Кладовка с грохотом захлопнулась. Что-то зашуршало, раздался задорный «чмок» открываемой бутылки и тихое бульканье. Наступила тишина. Хоть бы он там рухнул и уснул. Олька водила утюгом и прислушивалась к зловещей тишине. Скорее бы пришла мать. Он кинется обнимать Ленечку, потом завалится спать. Если повезет. Главное – не думать, что может произойти в промежутке.
Отброшенная дверь громко ударила в стенку.
– Я! Кому!..
Олька обернулась.
Бутылка в руке, пьяный ввалился в комнату, схватил выглаженную рубашку, вторую и швырнул на пол.
– Кому я! Сказал!
С яростью втаптывал в пол каждое слово, потом снова бросал и с наслаждением топтал белье под стеклянное бульканье водки.
Девочка стояла неподвижно, вцепившись в утюг, и в голове крутился совершенно праздный вопрос: прольет – не прольет?
Вдруг стол резко качнуло в сторону: пьяный зацепился за шнур и, падая, схватился за книжную полку. Та накренилась, и книги, одна за другой, с глухим стуком начали валиться на пол, а бутылка, оброненная секундой раньше, уже катилась к окну, ритмично выплескивая водку.
– Ты, т… ты!!
Он выхватил с полки толстый оранжевый том и замахнулся. Отпрянув, девочка выставила утюг:
– Уйди!
Вышиб у нее книгой утюг и размахнулся – раз, другой, третий, цедя сдавленно:
– Ты, ты! Т… ты!!
Что-то хрустнуло противно и очень больно, и быстро-быстро полилась кровь. Тот отбросил книгу, рванул воротник и засипел: начался приступ. С багровым лицом, сотрясаясь в кашле, он выскочил.
От холодной воды пальцы ломило до боли, и это отвлекало от носа. Притронуться к нему было страшно, смотреть тоже. Олька смыла кровь, положила мокрое холодное полотенце на лицо и так, с запрокинутой головой, вернулась в комнату.
Среди развороченных книг и истоптанного белья валялся Майн Рид. Пятый том, где «Белая перчатка» и «В дебрях Борнео». Тем же мокрым полотенцем она стерла с него кровь, отворачивая лицо, чтобы не закапать снова.
В портфель уместились тетради, краски – бабушкин подарок и дачный Гоголь. Учебники не влезли. Хорошо, что не успела снять школьную форму.
Все стадии приступа она давно выучила: сипенье, кашель, удушье.
Терция – доминанта – терция.
Скорей; скорей, пока не вернулась мать.
Уже темно, и никто не обратит внимания на ее лицо.
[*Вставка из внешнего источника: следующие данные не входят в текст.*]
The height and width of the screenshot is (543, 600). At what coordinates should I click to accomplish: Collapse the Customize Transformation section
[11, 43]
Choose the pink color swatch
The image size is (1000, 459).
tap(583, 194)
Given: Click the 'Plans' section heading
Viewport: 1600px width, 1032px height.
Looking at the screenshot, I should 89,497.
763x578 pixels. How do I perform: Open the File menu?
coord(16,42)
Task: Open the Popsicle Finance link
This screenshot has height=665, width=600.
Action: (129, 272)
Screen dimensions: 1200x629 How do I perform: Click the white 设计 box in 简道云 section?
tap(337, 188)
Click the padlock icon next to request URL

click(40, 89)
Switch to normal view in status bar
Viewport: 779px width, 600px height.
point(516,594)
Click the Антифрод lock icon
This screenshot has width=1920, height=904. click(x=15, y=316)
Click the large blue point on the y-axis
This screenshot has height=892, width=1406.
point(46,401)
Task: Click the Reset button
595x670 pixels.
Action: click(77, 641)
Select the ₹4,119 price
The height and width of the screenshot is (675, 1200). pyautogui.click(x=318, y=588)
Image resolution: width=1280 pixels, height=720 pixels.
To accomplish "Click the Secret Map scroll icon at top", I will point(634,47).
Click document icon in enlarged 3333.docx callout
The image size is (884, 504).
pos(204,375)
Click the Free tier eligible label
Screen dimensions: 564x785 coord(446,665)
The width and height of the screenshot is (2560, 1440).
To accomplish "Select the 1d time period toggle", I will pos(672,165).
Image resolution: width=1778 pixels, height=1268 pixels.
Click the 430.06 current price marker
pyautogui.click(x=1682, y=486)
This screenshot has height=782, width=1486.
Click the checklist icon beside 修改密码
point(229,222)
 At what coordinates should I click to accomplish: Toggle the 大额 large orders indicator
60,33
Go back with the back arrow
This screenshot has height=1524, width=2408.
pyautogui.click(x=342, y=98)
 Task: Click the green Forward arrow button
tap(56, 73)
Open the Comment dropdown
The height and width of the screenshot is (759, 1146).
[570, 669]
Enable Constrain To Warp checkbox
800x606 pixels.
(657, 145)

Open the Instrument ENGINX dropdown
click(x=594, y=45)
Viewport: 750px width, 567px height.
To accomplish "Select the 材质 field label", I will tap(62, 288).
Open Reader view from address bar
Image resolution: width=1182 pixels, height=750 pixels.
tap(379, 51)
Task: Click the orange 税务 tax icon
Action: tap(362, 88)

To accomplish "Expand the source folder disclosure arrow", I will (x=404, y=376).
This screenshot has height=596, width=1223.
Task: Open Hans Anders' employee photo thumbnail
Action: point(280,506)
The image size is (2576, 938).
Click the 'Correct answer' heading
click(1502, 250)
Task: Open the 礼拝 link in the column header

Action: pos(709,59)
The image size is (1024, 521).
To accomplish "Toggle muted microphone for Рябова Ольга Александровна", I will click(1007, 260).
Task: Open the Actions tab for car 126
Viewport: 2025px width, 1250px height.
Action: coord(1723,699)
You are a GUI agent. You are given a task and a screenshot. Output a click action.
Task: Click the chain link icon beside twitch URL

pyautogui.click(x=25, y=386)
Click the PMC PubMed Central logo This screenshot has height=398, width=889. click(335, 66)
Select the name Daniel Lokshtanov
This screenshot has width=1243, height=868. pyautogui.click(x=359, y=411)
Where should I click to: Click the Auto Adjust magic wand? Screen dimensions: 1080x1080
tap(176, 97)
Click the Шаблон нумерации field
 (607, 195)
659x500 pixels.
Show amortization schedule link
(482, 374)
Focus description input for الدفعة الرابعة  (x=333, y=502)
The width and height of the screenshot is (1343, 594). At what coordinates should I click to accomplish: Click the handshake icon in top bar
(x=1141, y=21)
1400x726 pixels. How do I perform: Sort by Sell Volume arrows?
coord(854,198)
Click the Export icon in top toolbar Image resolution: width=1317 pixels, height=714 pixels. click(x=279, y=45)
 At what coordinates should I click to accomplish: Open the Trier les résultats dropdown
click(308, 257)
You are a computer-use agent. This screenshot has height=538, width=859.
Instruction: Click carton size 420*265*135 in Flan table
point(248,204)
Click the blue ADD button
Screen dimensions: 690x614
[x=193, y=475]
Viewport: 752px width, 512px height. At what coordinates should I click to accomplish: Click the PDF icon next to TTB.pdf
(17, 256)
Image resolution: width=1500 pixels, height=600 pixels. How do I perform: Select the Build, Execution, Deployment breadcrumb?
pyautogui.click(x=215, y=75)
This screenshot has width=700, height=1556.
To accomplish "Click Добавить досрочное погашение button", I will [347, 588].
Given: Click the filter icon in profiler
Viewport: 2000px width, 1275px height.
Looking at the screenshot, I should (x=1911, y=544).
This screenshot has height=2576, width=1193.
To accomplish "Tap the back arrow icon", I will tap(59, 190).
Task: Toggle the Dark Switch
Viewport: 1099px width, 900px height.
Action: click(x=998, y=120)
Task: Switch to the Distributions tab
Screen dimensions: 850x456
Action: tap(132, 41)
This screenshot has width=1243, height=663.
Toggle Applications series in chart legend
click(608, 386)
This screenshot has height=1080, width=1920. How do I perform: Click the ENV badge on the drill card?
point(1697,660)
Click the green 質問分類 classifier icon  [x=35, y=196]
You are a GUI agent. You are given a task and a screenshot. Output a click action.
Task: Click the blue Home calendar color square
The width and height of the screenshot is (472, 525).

В трамвае можно сесть на последнее сиденье, там темнее. И варежку держать у лица, как будто замерзла или насморк.
Олька застегнула пальто и неслышно закрыла за собой дверь.
В коридоре было пусто.
Кровь больше не текла, но голову она все еще держала чуть запрокинутой, и поэтому, наверное, список призраков навсегда отпечатался в памяти белыми буквами на черной доске:
Нейде
Шихов
Гортынский
Ганич
Бергман
Стейнхернгляссер
Зильбер
Буртс
Эгле
Строд
Оставайтесь. Я сюда больше не вернусь.